Aquela Avenida do Passado é recortada pelas imensas ruelas das memórias, elas poderiam enfileirar-se numa só avenida - como se faz com as pérolas enfiadas nos colares das senhoras - mas a dificuldade está na escolha do nome a dar-lhe: Avenida dos Remorsos? ; do Arrependimento? ; dos Sentimentos de Culpa? ; do Pecado da Vida Desperdiçada? ; da Cobardia, eu sei lá... tantos, tantos são os motivos capazes de levarem-nos a desperdiçar, a malbaratar a vida!. Houve quem tivesse sugerido chamar-lhe Estradão Infinito da Memória, mas não mereceu vencimento porque elas são muito mais do que memórias, elas são, ou foram instantes, sentimentos, rios de prazeres, autoestradas vivas, pujantes de movimento, cores, sensações, sonhos, choros e, imaginem! ..., decepções inúmeras - só essas memórias encheriam de ruelas, ruas e avenidas uma mega metrópole, passo a redundância apenas porque não é exagero, exagerar tanto assim.
É perdido e achado nelas que passo a maior parte do meu tempo e, é também nelas que me poderão surpreender com um sorriso nostálgico na face, ou uma lágrima a rolar-me pelo rosto abaixo, ou acharem-me feliz aos saltos gargalhados sem fim.
É também aí que me encontrarão ainda bebé, ou na minha primeira memória de mim, ou menino, ou rapaz, ou rapazote, ou adolescente, - adolescente não, porque roubaram-me a minha adolecência, mas agora não quero falar disso - ou adulto, ou homem , ou, ou, ou ..., ou até o velho esfrangalhado, sem eira nem beira, perdido de mim e perdido dentro de mim em que uma ou outra vez me transformo por instantes, sem saber onde estou, nem donde sou, ou sequer onde moro!
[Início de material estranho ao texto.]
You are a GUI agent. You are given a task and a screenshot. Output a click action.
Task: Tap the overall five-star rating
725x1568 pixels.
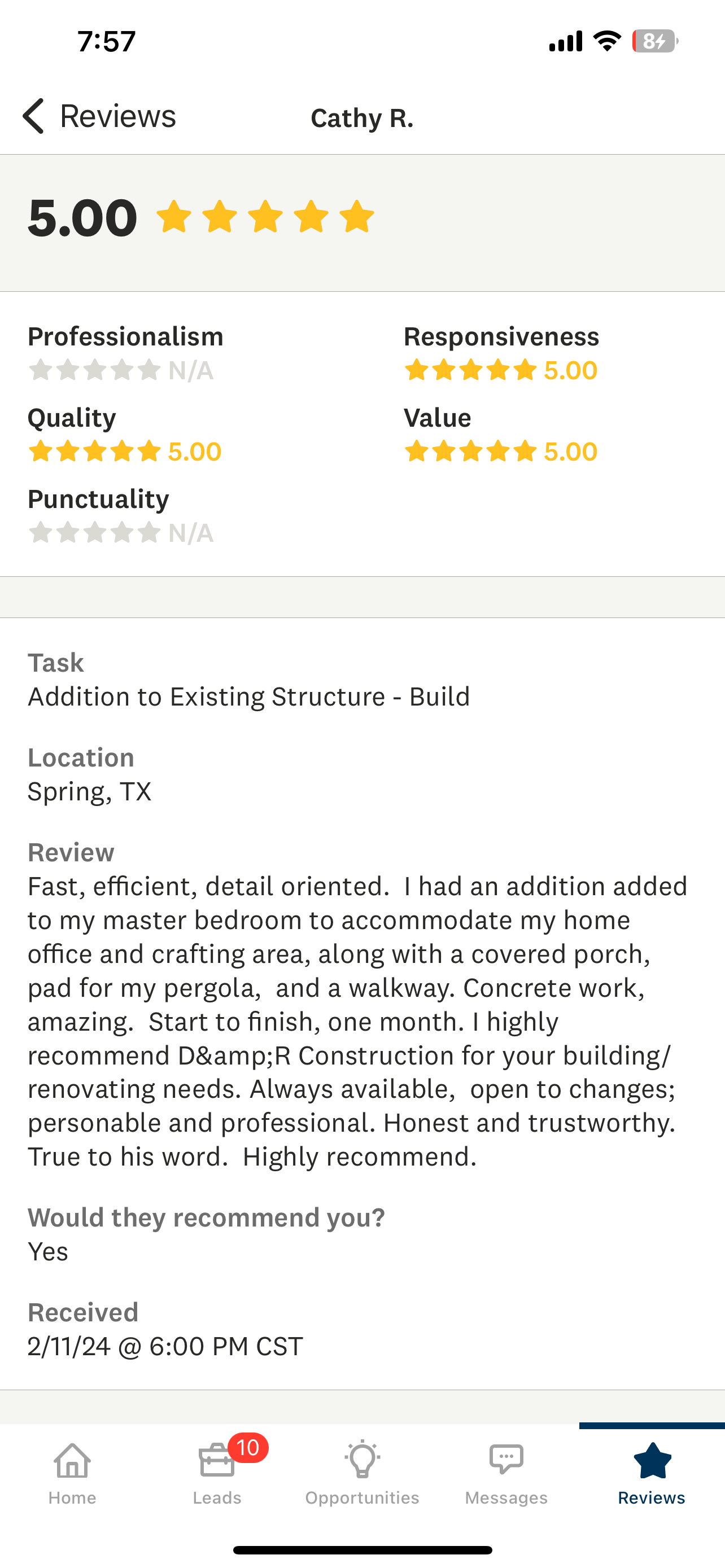pyautogui.click(x=265, y=217)
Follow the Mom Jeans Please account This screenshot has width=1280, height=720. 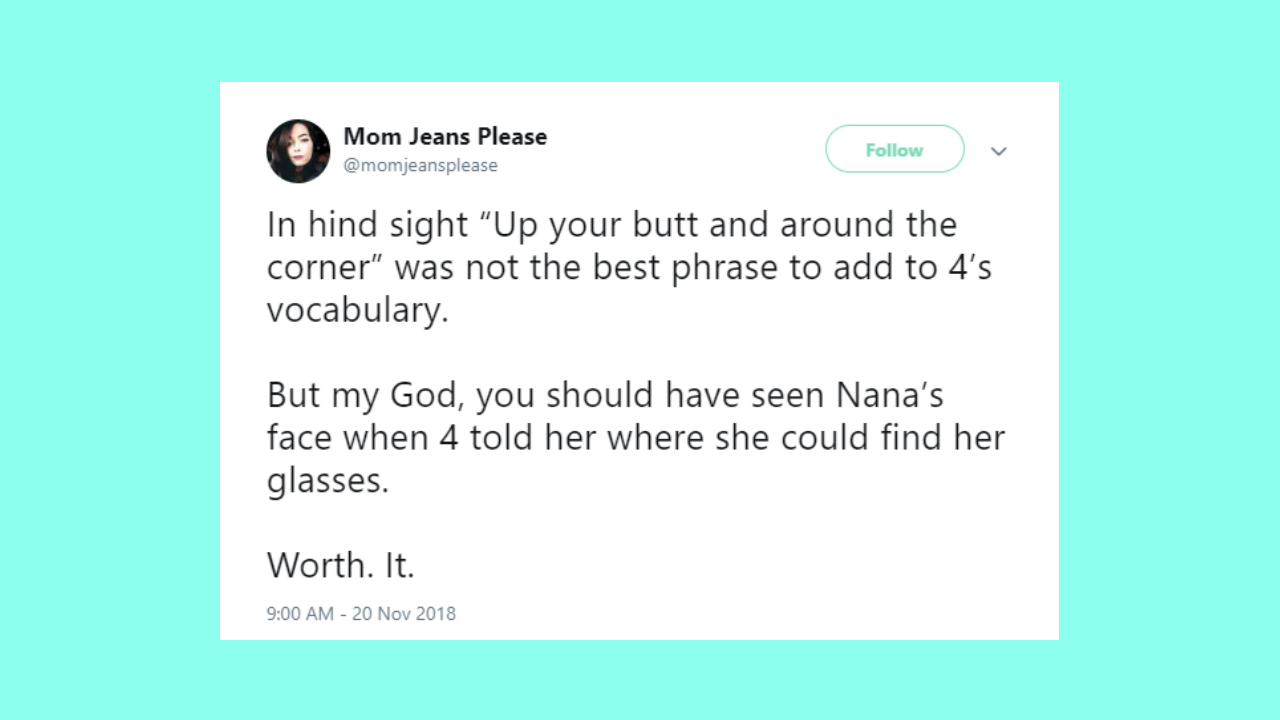pyautogui.click(x=894, y=150)
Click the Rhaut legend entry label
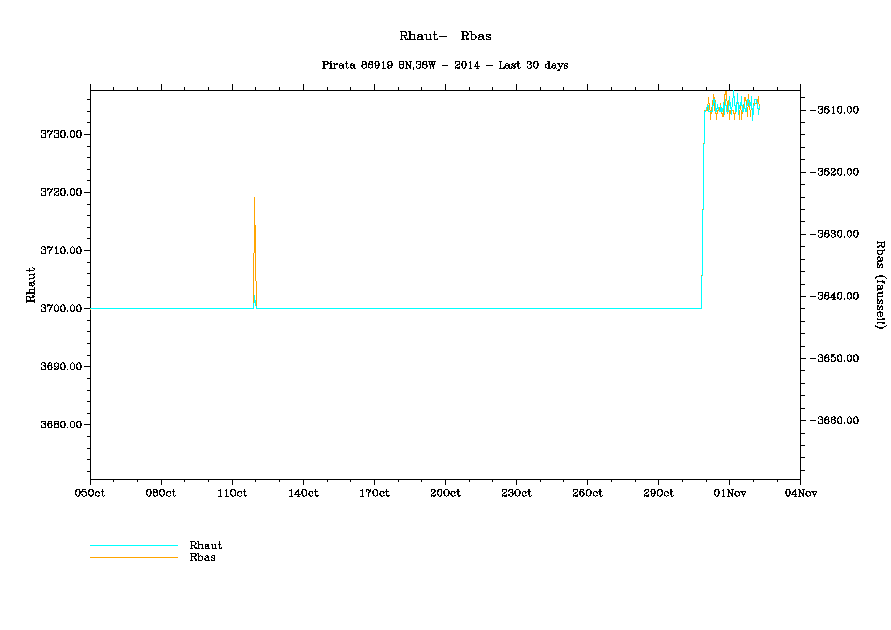Screen dimensions: 891x630 click(x=206, y=545)
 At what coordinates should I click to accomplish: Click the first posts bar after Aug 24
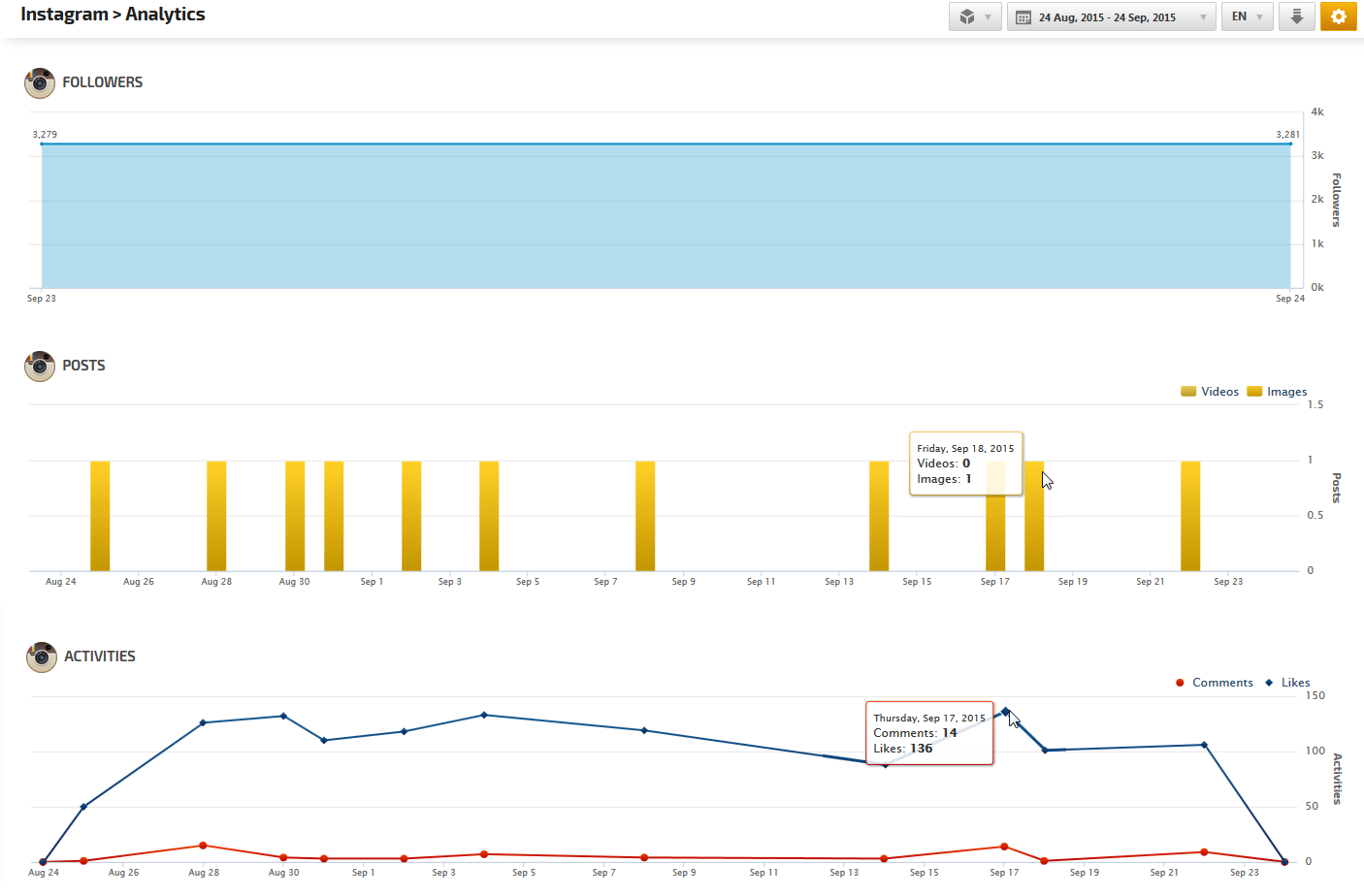click(100, 516)
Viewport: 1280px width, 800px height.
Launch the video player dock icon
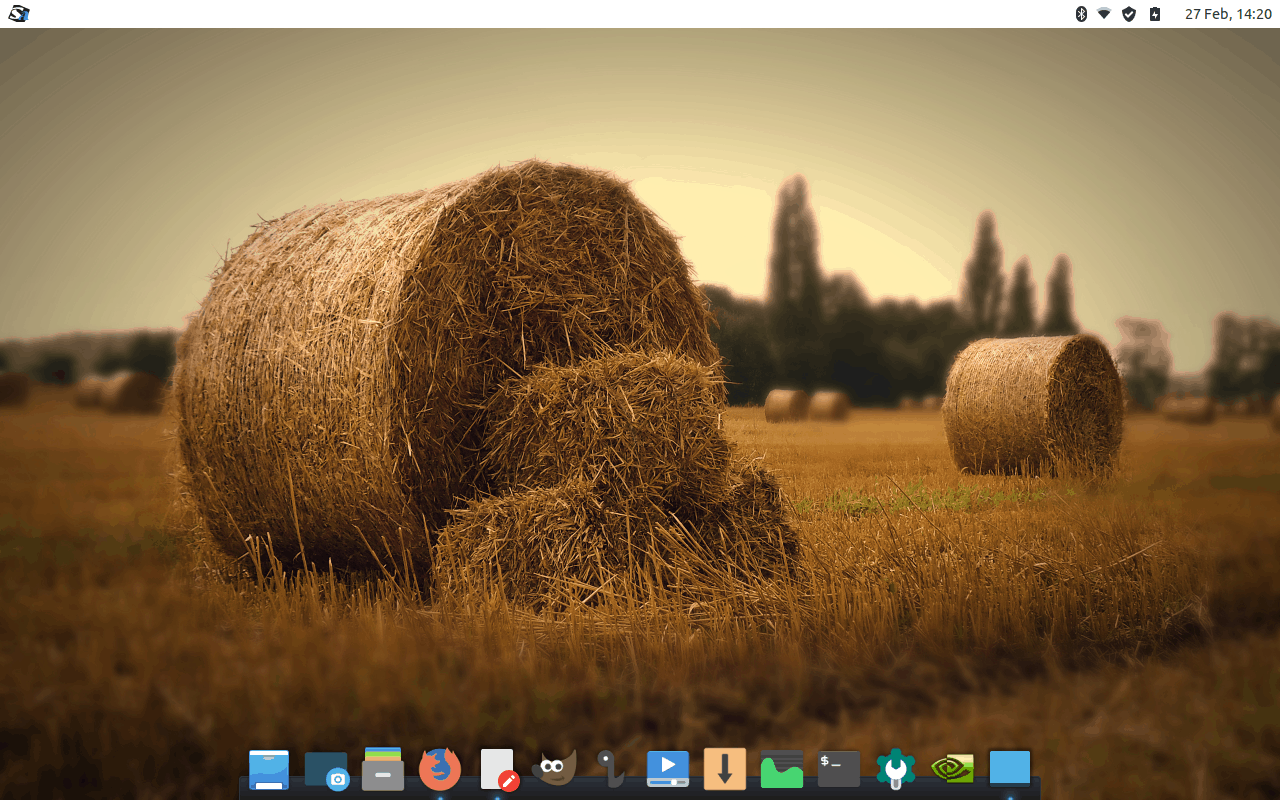pos(667,769)
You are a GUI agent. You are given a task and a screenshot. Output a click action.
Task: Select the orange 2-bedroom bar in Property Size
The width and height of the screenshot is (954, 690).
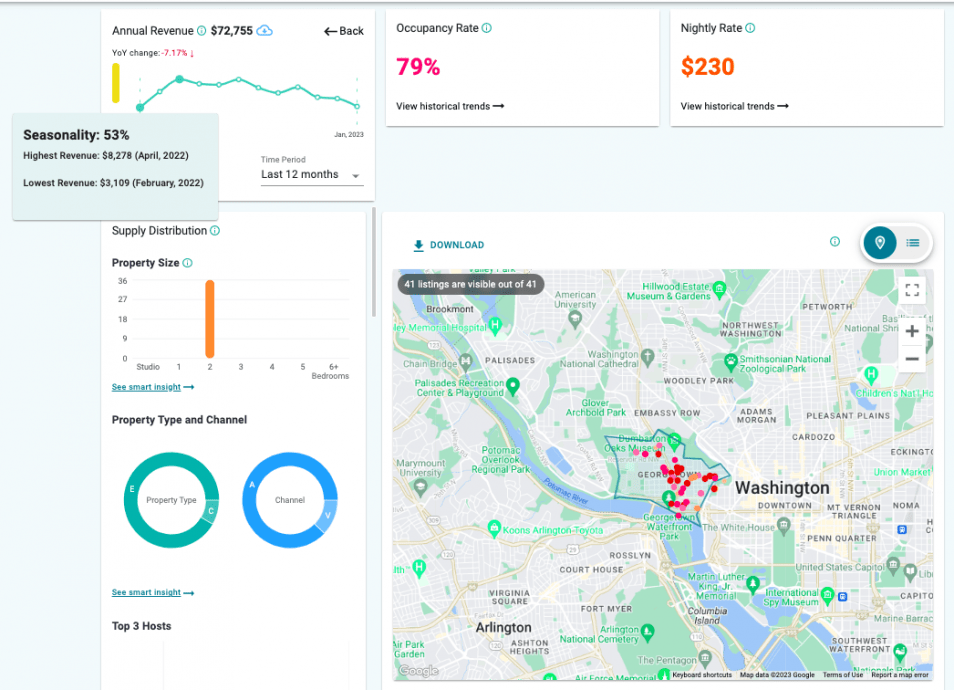[x=210, y=320]
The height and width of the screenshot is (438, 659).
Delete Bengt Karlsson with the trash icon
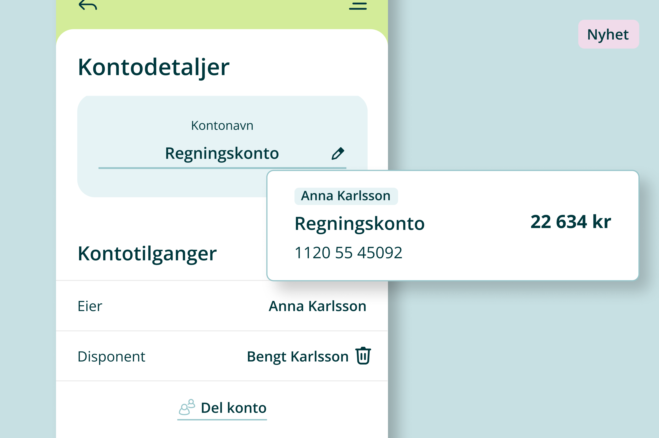tap(363, 356)
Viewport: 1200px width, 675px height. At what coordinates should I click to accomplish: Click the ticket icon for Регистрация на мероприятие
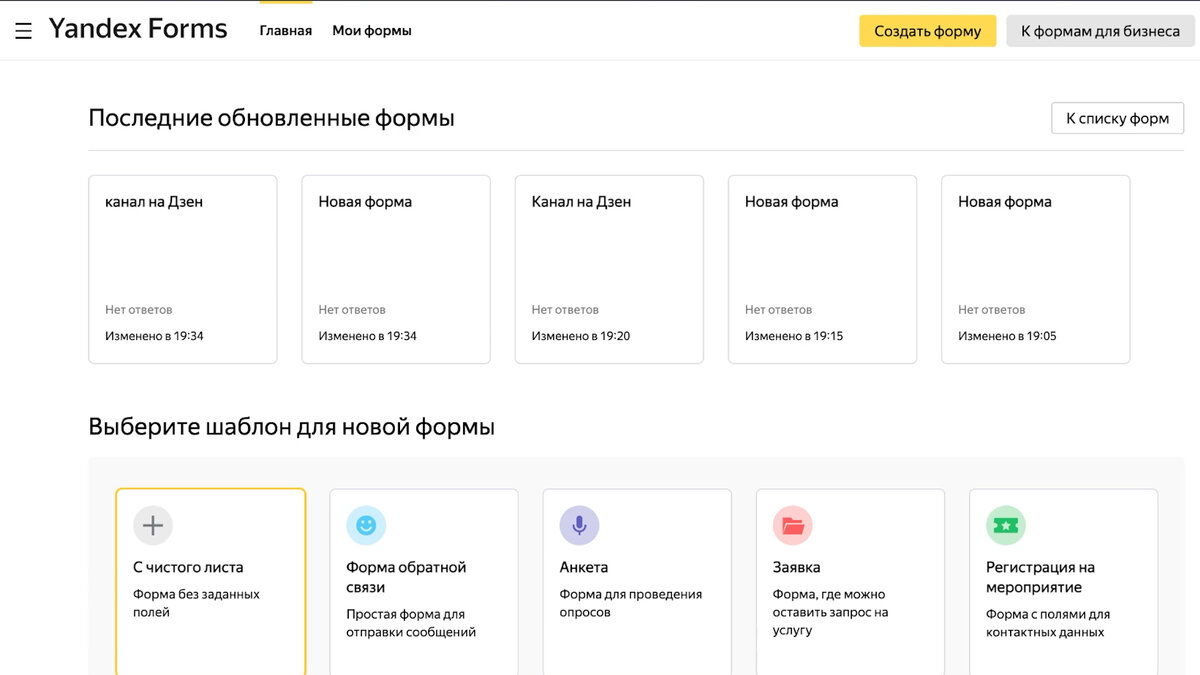click(x=1005, y=524)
Ó meu Deus! O Beco da Lucidez é muito doloroso, deve ser por isso que a maioria prefere mourejar por períodos de vinte e quatro horas seguidas e a seguir repetidas na Rua do Presente, alienadas de quase tudo e, deve ser também por isso que muitos velhos se escondem e até desaparecem para sempre na Avenida do Passado - a medicina usa chamar a isso doença de Alzheimer.
Onde é que eu moro? - perguntaste-me.
Encheste -me a cabeça de caraminholas. Contrariamente ao que parece, não é uma pergunta de fácil resposta.
Afinal onde é que eu moro? - pergunto sem saber responder-me! Poderá acontecer que eu more nelas todas?!!!

Walter Ramalhete.
Figueira da Foz, 5 de Fevereiro de 2025.
Este texto foi escrito segundo a ortografia anterior ao actual ( Des) Acordo Ortográfico.